Pictures aside, reproduce exactly and only the lines from the one containing "You are a GUI" through the end of the records.

- [Recorded data]:
- - -

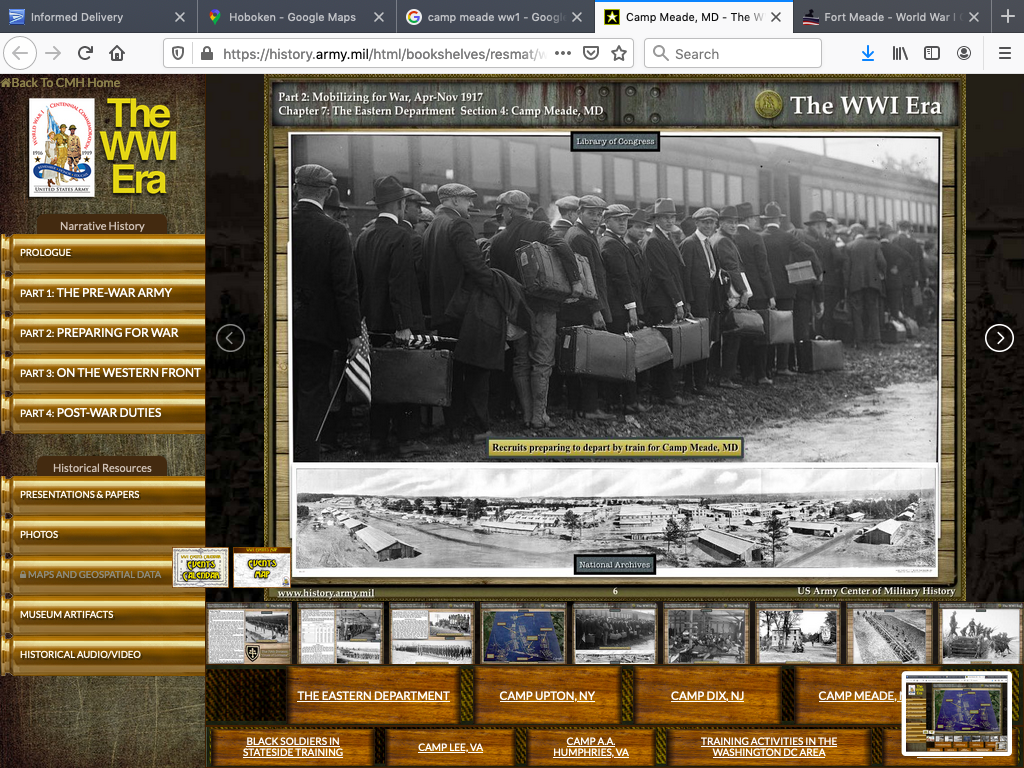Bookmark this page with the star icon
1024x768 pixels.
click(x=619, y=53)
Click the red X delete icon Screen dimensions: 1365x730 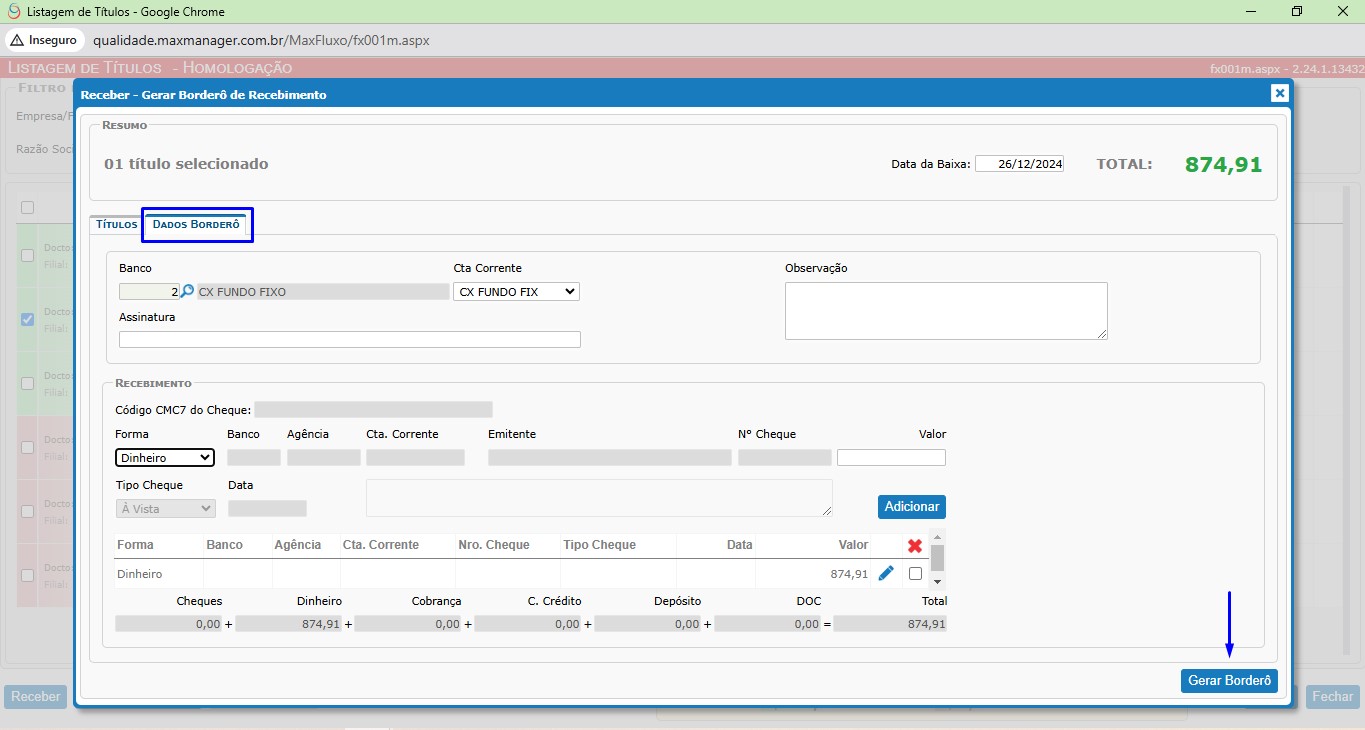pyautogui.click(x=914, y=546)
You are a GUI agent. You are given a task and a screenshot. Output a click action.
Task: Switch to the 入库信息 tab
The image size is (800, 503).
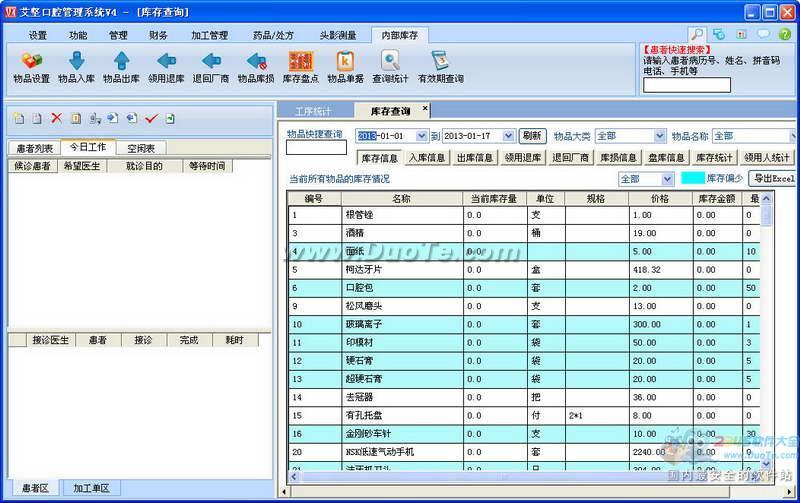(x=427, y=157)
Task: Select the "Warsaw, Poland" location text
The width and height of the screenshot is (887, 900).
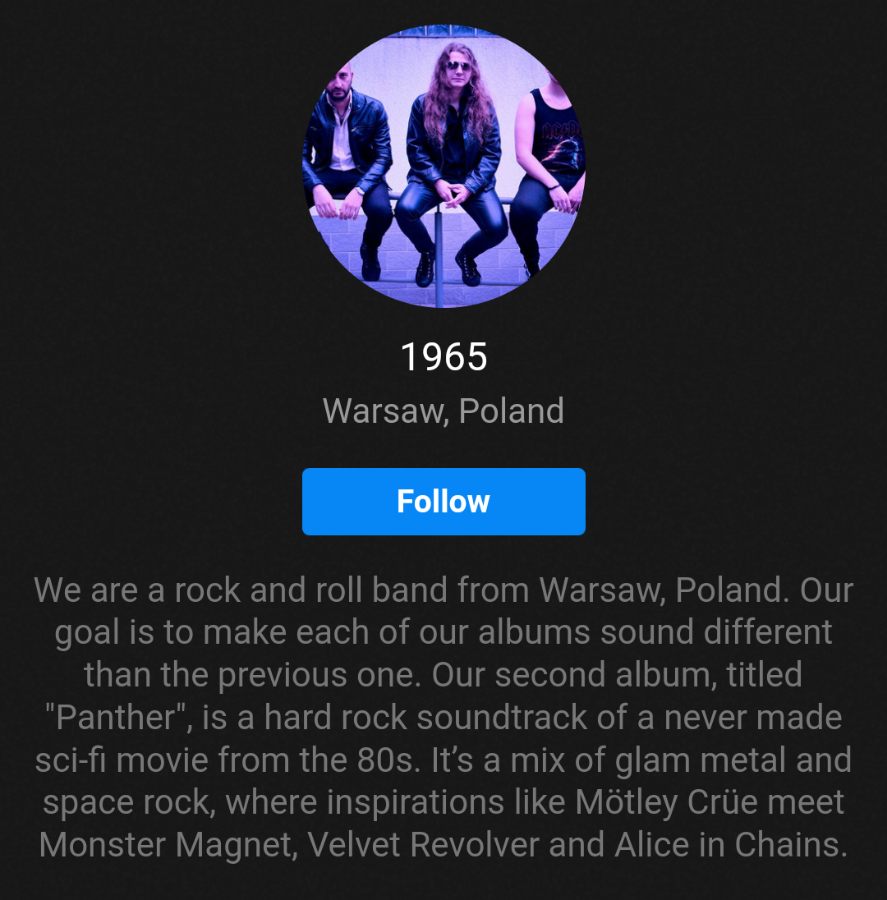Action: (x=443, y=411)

- - -

- [Response for this exercise]:
You are a GUI agent. You are given a task and a screenshot. Output a click action.
Task: Switch to the 入库信息 tab
The image size is (800, 503).
(x=427, y=157)
Task: Select the "Warsaw, Poland" location text
The width and height of the screenshot is (887, 900).
Action: (x=443, y=411)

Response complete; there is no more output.